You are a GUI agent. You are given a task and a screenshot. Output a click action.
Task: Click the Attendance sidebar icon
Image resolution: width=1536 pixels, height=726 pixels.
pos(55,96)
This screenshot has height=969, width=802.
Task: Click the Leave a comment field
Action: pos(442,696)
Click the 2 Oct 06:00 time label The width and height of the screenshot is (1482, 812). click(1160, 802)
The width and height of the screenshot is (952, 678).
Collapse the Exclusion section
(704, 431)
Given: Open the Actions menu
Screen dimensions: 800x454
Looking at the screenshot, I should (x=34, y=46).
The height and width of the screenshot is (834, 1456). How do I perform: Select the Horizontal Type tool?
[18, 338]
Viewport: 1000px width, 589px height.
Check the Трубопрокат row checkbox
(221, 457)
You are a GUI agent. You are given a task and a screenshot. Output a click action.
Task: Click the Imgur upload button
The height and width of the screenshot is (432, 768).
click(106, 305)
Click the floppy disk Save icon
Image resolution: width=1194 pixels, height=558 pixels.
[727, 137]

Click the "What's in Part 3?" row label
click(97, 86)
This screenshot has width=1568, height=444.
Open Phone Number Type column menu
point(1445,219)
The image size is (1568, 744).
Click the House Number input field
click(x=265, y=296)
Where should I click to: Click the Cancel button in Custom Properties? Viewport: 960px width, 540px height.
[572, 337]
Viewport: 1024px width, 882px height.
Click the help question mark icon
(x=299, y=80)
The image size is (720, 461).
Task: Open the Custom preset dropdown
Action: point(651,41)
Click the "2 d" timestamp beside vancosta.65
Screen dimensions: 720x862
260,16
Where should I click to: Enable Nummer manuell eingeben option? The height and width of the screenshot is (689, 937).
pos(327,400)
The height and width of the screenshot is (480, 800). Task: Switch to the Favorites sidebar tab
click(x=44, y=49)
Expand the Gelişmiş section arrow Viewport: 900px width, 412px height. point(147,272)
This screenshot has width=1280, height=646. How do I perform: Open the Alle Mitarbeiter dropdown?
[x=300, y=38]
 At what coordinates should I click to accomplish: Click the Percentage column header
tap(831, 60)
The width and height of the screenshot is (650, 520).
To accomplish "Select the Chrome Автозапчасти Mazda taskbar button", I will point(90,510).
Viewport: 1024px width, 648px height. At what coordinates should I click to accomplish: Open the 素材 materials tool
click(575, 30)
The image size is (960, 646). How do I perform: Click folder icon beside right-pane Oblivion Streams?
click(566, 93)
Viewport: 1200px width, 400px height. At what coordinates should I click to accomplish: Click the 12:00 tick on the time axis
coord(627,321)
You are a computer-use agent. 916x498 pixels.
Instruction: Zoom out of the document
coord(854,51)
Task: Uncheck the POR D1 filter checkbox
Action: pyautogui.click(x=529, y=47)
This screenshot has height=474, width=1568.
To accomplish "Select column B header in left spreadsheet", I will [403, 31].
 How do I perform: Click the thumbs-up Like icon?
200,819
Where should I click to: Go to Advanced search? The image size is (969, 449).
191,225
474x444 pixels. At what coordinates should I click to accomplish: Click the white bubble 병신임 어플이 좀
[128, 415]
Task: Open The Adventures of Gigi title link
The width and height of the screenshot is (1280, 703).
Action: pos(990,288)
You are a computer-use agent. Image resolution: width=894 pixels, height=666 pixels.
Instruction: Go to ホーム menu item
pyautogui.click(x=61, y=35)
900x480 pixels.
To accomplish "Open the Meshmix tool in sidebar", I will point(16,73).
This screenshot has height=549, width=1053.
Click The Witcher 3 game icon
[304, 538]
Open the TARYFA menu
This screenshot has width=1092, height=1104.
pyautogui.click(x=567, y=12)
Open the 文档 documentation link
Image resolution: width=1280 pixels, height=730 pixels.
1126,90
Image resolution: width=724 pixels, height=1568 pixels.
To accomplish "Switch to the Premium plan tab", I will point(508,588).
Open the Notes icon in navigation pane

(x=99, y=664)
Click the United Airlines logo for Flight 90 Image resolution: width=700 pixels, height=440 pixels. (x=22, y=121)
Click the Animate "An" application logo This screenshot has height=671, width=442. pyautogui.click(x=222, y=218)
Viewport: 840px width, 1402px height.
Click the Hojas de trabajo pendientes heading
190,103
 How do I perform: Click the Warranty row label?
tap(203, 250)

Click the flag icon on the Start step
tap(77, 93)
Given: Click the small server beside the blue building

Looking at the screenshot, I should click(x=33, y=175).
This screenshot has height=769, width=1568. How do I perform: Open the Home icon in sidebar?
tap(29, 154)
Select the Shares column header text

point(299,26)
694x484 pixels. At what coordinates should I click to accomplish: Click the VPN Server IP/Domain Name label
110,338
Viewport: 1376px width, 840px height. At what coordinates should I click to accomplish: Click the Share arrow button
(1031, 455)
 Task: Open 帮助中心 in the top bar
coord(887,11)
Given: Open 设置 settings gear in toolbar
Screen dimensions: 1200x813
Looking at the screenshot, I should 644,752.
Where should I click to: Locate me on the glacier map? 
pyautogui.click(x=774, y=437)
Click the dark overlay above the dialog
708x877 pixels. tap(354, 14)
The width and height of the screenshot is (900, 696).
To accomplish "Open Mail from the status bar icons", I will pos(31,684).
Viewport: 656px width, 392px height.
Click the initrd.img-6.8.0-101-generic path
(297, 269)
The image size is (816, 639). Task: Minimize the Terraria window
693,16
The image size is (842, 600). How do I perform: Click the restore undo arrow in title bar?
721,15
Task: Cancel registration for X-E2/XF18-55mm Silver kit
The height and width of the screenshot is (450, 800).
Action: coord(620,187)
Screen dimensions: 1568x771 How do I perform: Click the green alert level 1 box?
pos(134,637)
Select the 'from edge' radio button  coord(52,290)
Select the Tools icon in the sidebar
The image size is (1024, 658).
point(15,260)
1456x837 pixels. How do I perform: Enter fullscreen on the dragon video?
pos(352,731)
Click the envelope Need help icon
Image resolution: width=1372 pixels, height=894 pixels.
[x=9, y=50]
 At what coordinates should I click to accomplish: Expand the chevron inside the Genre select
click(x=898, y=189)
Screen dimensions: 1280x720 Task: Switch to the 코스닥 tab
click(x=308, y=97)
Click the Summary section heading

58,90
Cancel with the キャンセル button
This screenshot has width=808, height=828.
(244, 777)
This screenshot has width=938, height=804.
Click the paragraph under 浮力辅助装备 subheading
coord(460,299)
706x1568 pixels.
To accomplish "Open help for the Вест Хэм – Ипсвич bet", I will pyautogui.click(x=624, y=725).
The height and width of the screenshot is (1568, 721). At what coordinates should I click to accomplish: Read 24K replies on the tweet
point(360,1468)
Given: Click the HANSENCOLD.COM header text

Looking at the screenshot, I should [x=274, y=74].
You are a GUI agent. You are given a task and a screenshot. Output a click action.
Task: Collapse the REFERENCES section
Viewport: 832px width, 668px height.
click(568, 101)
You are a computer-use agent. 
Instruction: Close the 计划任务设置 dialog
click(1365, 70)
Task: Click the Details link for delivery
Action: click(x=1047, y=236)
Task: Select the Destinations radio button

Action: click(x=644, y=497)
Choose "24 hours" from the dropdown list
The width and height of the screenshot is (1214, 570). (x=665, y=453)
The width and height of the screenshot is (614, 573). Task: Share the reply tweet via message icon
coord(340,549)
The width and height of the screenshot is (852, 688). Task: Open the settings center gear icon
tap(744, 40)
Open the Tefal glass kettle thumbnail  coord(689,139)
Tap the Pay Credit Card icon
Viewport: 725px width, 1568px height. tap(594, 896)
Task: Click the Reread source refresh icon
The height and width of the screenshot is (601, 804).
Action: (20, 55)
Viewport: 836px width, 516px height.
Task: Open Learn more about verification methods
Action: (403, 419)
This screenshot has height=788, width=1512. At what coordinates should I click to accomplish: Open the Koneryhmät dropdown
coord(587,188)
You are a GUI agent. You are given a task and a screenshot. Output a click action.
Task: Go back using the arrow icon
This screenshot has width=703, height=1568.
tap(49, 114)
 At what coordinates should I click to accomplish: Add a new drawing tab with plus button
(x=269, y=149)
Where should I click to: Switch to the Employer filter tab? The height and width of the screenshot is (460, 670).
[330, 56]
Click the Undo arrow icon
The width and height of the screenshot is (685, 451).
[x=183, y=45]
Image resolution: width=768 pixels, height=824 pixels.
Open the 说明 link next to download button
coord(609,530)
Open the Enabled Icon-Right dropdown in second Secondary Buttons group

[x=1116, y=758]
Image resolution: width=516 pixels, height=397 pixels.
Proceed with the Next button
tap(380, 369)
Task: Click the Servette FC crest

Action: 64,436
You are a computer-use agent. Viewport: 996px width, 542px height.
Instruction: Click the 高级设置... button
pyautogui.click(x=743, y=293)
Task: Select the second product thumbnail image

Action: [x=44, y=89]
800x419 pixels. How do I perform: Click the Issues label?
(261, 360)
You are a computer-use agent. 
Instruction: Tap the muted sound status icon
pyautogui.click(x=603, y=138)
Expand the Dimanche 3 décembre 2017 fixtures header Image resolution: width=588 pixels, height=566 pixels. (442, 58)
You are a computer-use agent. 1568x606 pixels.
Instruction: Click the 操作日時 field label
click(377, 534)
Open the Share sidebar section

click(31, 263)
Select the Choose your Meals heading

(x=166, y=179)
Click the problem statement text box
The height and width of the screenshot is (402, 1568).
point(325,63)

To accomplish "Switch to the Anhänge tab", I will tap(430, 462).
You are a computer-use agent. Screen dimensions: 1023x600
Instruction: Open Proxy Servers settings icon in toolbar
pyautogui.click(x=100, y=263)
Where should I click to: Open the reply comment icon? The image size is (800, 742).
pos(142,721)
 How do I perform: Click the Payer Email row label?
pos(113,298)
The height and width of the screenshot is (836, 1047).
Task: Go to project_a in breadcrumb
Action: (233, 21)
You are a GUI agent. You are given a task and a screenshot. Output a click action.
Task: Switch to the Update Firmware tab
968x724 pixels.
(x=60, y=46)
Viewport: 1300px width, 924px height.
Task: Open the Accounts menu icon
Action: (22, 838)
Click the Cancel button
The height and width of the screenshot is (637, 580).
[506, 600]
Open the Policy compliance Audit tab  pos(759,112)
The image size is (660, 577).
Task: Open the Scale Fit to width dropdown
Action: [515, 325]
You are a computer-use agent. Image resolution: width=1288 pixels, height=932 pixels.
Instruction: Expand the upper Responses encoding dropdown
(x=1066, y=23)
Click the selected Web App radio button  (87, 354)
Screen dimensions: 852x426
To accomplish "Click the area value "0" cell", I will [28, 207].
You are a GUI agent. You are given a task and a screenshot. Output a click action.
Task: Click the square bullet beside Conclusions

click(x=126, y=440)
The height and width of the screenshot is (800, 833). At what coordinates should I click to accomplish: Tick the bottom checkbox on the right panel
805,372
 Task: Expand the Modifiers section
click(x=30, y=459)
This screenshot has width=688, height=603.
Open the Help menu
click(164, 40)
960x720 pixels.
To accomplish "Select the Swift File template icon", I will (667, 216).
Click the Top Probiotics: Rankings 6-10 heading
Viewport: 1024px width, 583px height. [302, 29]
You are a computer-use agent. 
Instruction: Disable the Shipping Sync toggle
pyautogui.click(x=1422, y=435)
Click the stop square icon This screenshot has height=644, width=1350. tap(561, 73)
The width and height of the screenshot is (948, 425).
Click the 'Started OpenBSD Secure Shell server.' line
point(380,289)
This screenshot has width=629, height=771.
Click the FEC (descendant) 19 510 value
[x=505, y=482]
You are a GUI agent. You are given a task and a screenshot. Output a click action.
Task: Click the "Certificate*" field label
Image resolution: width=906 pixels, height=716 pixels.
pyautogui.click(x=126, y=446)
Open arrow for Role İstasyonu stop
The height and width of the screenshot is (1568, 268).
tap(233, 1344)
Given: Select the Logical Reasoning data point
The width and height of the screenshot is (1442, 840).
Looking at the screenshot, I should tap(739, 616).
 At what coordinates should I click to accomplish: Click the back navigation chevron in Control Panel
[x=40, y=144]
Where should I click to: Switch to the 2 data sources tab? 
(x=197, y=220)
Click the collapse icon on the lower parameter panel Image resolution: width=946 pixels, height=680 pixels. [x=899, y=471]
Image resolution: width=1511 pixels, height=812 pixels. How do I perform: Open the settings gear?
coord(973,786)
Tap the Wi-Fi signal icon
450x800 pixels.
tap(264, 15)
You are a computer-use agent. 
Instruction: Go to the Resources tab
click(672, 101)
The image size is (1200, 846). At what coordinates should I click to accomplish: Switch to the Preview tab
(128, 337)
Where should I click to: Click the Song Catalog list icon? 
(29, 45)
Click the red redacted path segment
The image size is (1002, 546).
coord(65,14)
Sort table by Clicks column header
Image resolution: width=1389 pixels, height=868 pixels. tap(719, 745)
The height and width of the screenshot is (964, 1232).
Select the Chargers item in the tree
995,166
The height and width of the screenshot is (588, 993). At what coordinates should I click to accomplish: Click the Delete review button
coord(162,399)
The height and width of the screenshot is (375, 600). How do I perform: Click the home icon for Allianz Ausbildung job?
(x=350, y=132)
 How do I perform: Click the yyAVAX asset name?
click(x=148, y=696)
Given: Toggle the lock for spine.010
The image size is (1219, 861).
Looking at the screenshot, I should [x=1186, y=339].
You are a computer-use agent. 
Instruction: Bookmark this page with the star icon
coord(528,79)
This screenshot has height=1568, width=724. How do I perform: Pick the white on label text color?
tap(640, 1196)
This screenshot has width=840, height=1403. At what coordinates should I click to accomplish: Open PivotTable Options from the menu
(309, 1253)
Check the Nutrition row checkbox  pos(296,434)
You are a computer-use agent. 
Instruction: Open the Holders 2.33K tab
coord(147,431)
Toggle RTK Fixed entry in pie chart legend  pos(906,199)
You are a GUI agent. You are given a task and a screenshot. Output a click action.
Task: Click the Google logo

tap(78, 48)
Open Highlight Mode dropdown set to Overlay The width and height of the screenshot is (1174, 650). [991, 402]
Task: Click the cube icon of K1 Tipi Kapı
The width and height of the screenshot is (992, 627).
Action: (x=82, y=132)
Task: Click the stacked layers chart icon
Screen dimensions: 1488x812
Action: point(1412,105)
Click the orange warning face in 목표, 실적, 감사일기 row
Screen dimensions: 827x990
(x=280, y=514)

**Try it:** Which lines in the records above contain the string "chart"? Copy them.

**Response:**
Toggle RTK Fixed entry in pie chart legend  pos(906,199)
Task: Click the stacked layers chart icon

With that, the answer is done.